Above the line and below the line techniques refers the placement of marketing communication tools. Above the line techniques are forms of communication that is targeted at a mass audience. For example television and radio adverts and billboard posters. Below the line techniques are things such as sales promotions, personal selling and public relations. Sales promotion as a communication technique works by assisting a product is sold via reductions in price or incentives. For example a sales promotion maybe a special discounted price for a particular day or a buy one get one free offer.
These techniques are used to encourage buyers to make a purchase decision based on the discounted or special rate. It usually works for goods and products sold in high numbers. The level of communication placed is the same as advertising as it is send out to masses. It is not directed at any one group of people. Personal selling is communications on a face to face basis. The communications are taken place by a salesperson from a company and the client. This type of communication is personal and individual to each person. This type of communication is interactive as each person in the conversation can ask and answer questions. The objective is for the sales person to make a convincing argument about the product, and persuade the client that the product is right for the their needs.

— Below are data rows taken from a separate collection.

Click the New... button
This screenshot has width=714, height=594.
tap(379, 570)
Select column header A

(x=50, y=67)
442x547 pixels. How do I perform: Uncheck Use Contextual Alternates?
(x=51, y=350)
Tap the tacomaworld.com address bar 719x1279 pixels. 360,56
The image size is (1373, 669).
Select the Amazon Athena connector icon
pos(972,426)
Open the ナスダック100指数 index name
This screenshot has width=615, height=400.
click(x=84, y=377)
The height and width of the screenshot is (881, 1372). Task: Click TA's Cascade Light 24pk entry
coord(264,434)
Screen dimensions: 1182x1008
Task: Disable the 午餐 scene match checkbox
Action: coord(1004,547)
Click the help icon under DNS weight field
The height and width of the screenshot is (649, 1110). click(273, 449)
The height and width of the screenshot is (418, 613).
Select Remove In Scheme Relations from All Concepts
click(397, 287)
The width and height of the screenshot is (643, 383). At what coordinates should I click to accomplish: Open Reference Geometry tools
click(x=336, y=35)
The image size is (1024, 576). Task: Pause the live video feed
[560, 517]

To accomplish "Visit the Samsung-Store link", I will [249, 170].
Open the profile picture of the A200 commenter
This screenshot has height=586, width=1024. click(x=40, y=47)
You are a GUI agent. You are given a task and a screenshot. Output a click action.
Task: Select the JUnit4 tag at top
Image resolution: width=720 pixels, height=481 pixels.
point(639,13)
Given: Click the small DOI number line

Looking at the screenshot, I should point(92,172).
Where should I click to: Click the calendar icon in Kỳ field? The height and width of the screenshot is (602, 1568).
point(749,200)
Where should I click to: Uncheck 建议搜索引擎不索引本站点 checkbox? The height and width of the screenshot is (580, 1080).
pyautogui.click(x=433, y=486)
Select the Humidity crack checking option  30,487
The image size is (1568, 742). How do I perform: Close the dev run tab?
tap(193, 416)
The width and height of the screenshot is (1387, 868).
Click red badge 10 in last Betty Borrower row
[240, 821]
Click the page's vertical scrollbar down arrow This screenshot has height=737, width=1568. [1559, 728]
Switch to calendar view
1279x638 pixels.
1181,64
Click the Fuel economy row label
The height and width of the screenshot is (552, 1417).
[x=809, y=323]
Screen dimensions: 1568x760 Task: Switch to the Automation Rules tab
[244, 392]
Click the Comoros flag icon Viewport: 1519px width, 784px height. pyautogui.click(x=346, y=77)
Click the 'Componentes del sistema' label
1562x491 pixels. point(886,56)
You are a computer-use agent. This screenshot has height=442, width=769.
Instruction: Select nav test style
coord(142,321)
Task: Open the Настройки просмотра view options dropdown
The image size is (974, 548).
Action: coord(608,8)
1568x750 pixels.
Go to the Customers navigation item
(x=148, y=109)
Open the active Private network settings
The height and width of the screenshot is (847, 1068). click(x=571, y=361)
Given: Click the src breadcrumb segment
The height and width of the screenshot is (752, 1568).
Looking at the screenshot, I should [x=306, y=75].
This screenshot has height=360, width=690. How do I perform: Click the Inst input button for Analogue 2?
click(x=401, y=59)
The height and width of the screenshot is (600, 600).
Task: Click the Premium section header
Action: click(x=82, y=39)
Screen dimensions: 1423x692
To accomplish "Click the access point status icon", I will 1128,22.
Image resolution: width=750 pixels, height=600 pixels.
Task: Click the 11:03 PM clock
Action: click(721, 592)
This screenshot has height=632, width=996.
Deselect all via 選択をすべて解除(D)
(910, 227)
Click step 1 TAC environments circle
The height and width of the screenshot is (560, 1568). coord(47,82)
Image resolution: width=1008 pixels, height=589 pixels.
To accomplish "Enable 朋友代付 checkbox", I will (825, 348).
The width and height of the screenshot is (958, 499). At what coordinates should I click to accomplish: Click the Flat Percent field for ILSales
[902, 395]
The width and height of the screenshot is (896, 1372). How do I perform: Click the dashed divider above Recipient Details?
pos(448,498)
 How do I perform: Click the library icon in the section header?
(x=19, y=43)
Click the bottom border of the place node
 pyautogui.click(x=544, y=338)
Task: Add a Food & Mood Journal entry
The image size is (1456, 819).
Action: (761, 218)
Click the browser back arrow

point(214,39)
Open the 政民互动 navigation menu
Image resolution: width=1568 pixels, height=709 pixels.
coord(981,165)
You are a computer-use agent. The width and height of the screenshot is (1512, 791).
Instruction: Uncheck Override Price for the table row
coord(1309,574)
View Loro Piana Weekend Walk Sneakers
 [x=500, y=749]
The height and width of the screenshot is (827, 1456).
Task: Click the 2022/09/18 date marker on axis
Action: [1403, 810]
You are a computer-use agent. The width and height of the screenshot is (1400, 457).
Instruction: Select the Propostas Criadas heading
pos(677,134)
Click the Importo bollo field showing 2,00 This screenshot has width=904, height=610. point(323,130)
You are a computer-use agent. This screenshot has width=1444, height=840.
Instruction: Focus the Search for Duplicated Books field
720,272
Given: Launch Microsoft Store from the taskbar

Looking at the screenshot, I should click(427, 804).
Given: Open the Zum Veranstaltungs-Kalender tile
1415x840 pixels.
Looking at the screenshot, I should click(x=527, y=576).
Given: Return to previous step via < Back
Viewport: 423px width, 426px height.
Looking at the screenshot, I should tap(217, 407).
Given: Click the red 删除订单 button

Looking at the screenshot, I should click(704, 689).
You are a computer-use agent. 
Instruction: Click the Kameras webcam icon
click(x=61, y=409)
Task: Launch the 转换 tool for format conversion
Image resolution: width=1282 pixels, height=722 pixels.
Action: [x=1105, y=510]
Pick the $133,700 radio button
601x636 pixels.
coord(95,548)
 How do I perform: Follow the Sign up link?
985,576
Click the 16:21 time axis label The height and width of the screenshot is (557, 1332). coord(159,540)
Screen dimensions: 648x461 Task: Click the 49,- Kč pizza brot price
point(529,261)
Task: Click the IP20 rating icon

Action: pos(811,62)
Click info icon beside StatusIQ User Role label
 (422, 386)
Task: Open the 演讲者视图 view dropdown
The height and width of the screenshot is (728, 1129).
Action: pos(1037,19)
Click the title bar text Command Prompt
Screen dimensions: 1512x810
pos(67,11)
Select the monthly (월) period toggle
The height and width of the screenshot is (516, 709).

Public relations are the communications a business has to its close external environment. PR is about how a company is perceived by others and the reputation is has. Public relations can work in a number of ways. An example could be a prize giveaway in a national newspaper. Although there is no direct advertisement from the company, the newspaper will be endorsing the products names. All of these methods would be used by a company as part of an advertising campaign to an extent.
Depending on the product, a company has various options at the launch period as to what type of below the line techniques they can use. The launch is the most critical time for new product. No one will have heard of the new product and sales would be reluctant. The use of PR and sales promotions would be promenade. Making the brand name recognisable by the consumer is a key objective. The use of public relations such as sponsorship of a well known event would be a good idea. Another would be to offer an incentive to by the product with the use of sales promotions.
For example, with every BRAVIA television you get a free DVD player. Towards the end of the product life cycle different techniques could have to be used. To ensure stocks of the product sells, the business could use another form of sales promotion such as discounts and buy one get of free. As the product gets older its level of interest drops from the consumer, so keeping the product in their mind is a key priority.